### REQUIRED WORK
#1 List every phrase in the passage on Sora that appears inside quotation marks.
#2 In the passage on Sora, what does the model use in place of tokens?
#3 Please carry the passage on Sora forward from its final sentence.

Sam Altman was generating videos on command on X on release day. Here is “a futuristic drone race at sunset on the planet mars.” And here is “A bicycle race on ocean with different animals as athletes riding the bicycles with drone camera view”
OpenAI’s online technical research blog post “Video generation models as world simulators” shows some of the results and a high-level explanation of their approach. Sora is a diffusion transformer model that gets inspiration from LLMs, where it uses patches instead of tokens:
At a high level, we turn videos into patches by first compressing videos into a lower-dimensional latent space, and subsequently decomposing the representation into spacetime patches.
Sora is trained on and subsequently generates videos within this compressed latent space. We also train a corresponding decoder model that maps generated latents back to pixel space.
The technical post mentions the model is a virtual world representation model. It has applicability to simulation and other uses beyond video generation.

### DATA SHOWN

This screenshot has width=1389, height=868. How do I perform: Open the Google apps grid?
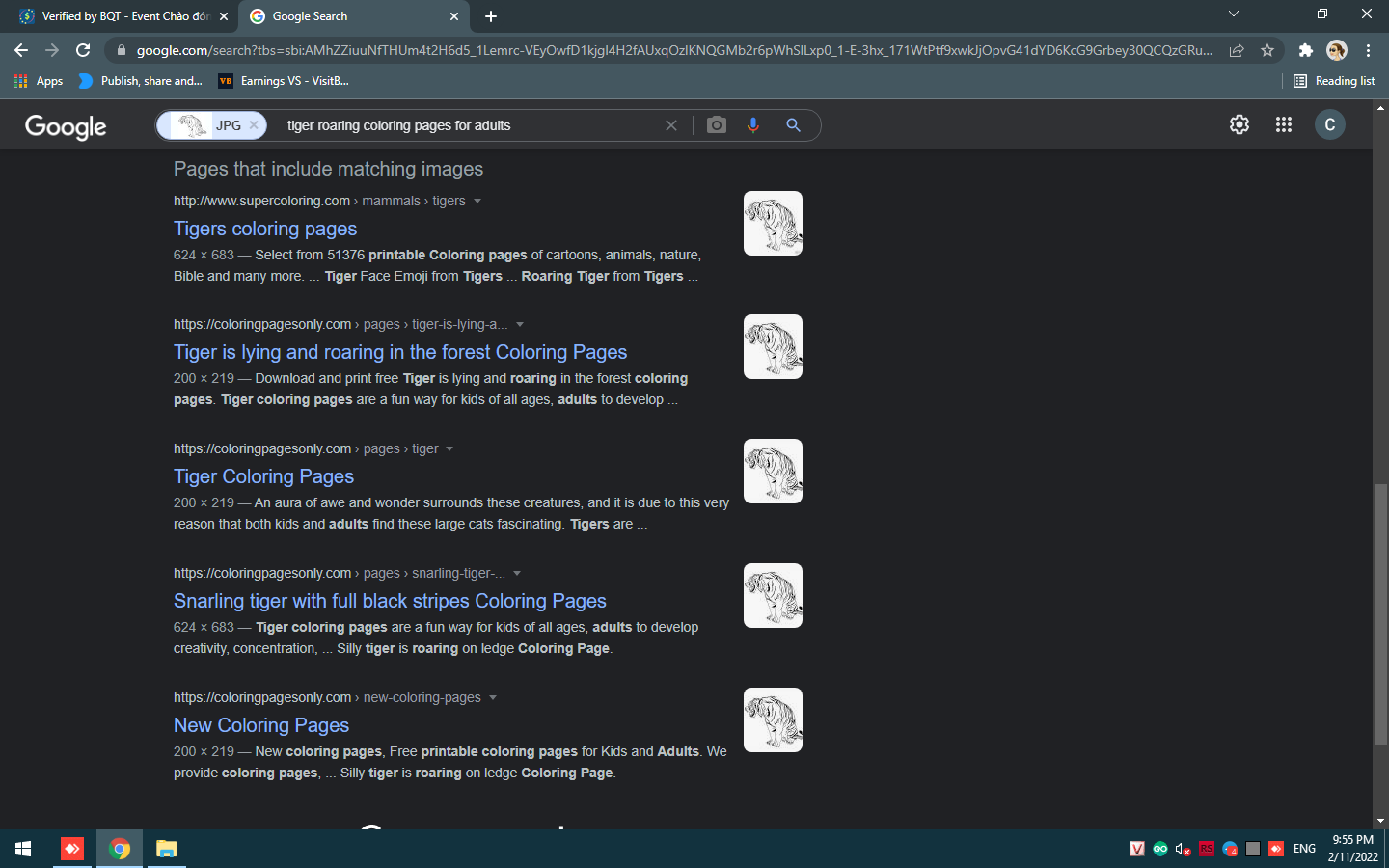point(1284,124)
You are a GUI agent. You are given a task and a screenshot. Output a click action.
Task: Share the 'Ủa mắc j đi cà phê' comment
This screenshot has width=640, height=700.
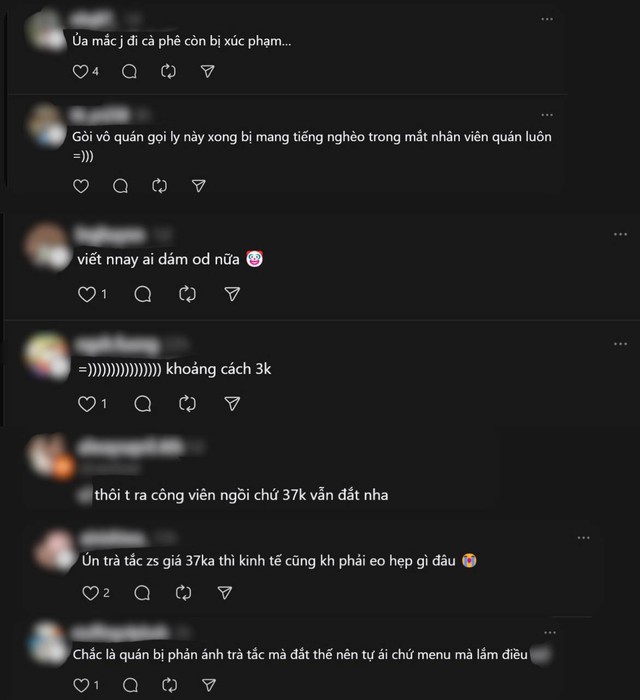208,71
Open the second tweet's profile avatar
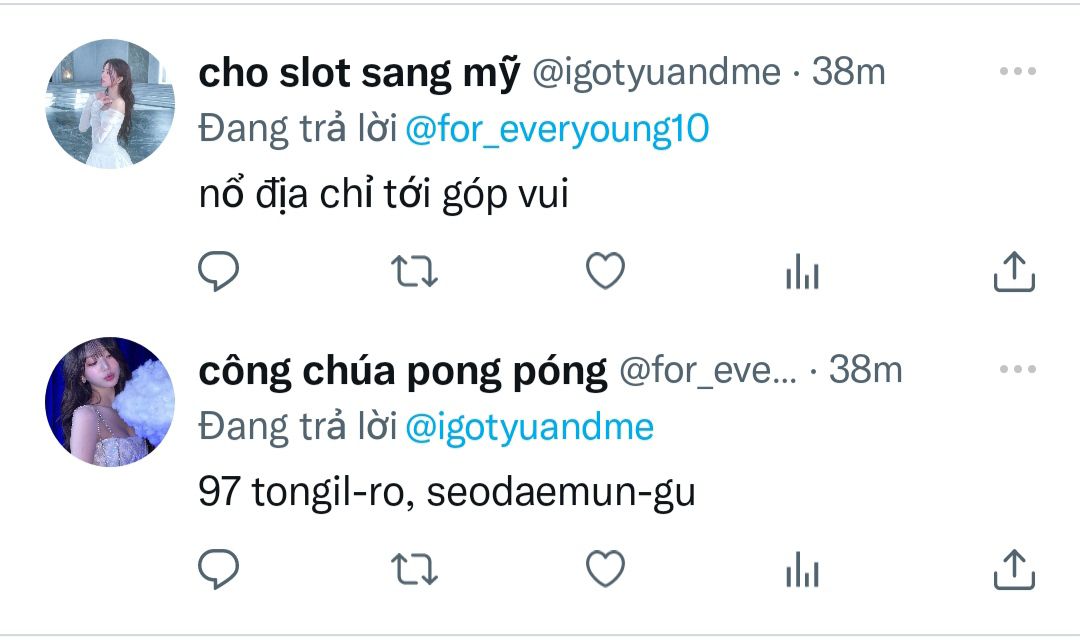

### TASK RESULTS
#1
- "a futuristic drone race at sunset on the planet mars."
- "A bicycle race on ocean with different animals as athletes riding the bicycles with drone camera view"
- "Video generation models as world simulators"

#2 Patches.

#3
While this AI model being so good is a surprise, OpenAI isn’t the only player in the AI video generation space. This raises the bar for current AI video generation leaders like Runway ML, and its another sign AI will surely change the way we create movies soon.
Sixty-second video shots from a single prompt can be done now, and longer high-quality results will come soon. Even full-length movies from AI are not far off.
Summary
Two different releases but a common theme: AI keeps getting better and at a very fast pace.
With Gemini 1.5 Pro, multi-modal AI models got better with vastly extended context windows. Video generation AI models got better with Sora’s more realistic and stable generation of consistent video.
AGI is closer than you think.